EXTRACTED RECORDS
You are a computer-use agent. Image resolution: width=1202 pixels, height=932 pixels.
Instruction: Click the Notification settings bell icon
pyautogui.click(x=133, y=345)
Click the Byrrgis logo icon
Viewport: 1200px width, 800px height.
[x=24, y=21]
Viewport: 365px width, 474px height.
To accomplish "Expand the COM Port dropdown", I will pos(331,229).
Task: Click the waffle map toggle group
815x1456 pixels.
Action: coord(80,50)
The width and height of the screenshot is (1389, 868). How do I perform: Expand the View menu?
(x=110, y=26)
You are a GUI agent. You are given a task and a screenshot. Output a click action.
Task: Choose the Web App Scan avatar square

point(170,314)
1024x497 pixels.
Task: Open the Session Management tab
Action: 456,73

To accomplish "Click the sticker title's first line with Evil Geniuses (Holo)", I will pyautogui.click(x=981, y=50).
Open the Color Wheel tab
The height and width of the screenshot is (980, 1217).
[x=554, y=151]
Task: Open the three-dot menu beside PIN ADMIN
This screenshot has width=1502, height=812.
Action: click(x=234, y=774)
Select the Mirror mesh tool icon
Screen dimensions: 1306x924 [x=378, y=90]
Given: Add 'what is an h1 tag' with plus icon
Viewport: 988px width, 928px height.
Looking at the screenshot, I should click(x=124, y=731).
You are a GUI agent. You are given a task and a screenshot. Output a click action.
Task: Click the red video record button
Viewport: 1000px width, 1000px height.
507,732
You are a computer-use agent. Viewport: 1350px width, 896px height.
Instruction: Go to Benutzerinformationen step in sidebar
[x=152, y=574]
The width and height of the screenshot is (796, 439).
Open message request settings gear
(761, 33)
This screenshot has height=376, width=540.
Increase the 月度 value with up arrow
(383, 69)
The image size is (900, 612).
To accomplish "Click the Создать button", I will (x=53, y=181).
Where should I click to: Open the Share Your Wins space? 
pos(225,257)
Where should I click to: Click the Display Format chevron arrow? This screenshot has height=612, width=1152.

INSTRUCTIONS FOR THE TASK
Would you retype all of the data exactly as shown?

EXERCISE RESPONSE
You are a computer-use agent. Image resolution: width=1202 pixels, height=932 pixels.
Instruction: Click the Notification settings bell icon
pyautogui.click(x=133, y=345)
Click the Byrrgis logo icon
Viewport: 1200px width, 800px height.
[x=24, y=21]
Viewport: 365px width, 474px height.
To accomplish "Expand the COM Port dropdown", I will pos(331,229).
Task: Click the waffle map toggle group
815x1456 pixels.
Action: coord(80,50)
The width and height of the screenshot is (1389, 868). How do I perform: Expand the View menu?
(x=110, y=26)
You are a GUI agent. You are given a task and a screenshot. Output a click action.
Task: Choose the Web App Scan avatar square

point(170,314)
1024x497 pixels.
Task: Open the Session Management tab
Action: 456,73

To accomplish "Click the sticker title's first line with Evil Geniuses (Holo)", I will pyautogui.click(x=981, y=50).
Open the Color Wheel tab
The height and width of the screenshot is (980, 1217).
[x=554, y=151]
Task: Open the three-dot menu beside PIN ADMIN
This screenshot has width=1502, height=812.
Action: click(x=234, y=774)
Select the Mirror mesh tool icon
Screen dimensions: 1306x924 [x=378, y=90]
Given: Add 'what is an h1 tag' with plus icon
Viewport: 988px width, 928px height.
Looking at the screenshot, I should click(x=124, y=731).
You are a GUI agent. You are given a task and a screenshot. Output a click action.
Task: Click the red video record button
Viewport: 1000px width, 1000px height.
507,732
You are a computer-use agent. Viewport: 1350px width, 896px height.
Instruction: Go to Benutzerinformationen step in sidebar
[x=152, y=574]
The width and height of the screenshot is (796, 439).
Open message request settings gear
(761, 33)
This screenshot has height=376, width=540.
Increase the 月度 value with up arrow
(383, 69)
The image size is (900, 612).
To accomplish "Click the Создать button", I will (x=53, y=181).
Where should I click to: Open the Share Your Wins space? 
pos(225,257)
Where should I click to: Click the Display Format chevron arrow? This screenshot has height=612, width=1152.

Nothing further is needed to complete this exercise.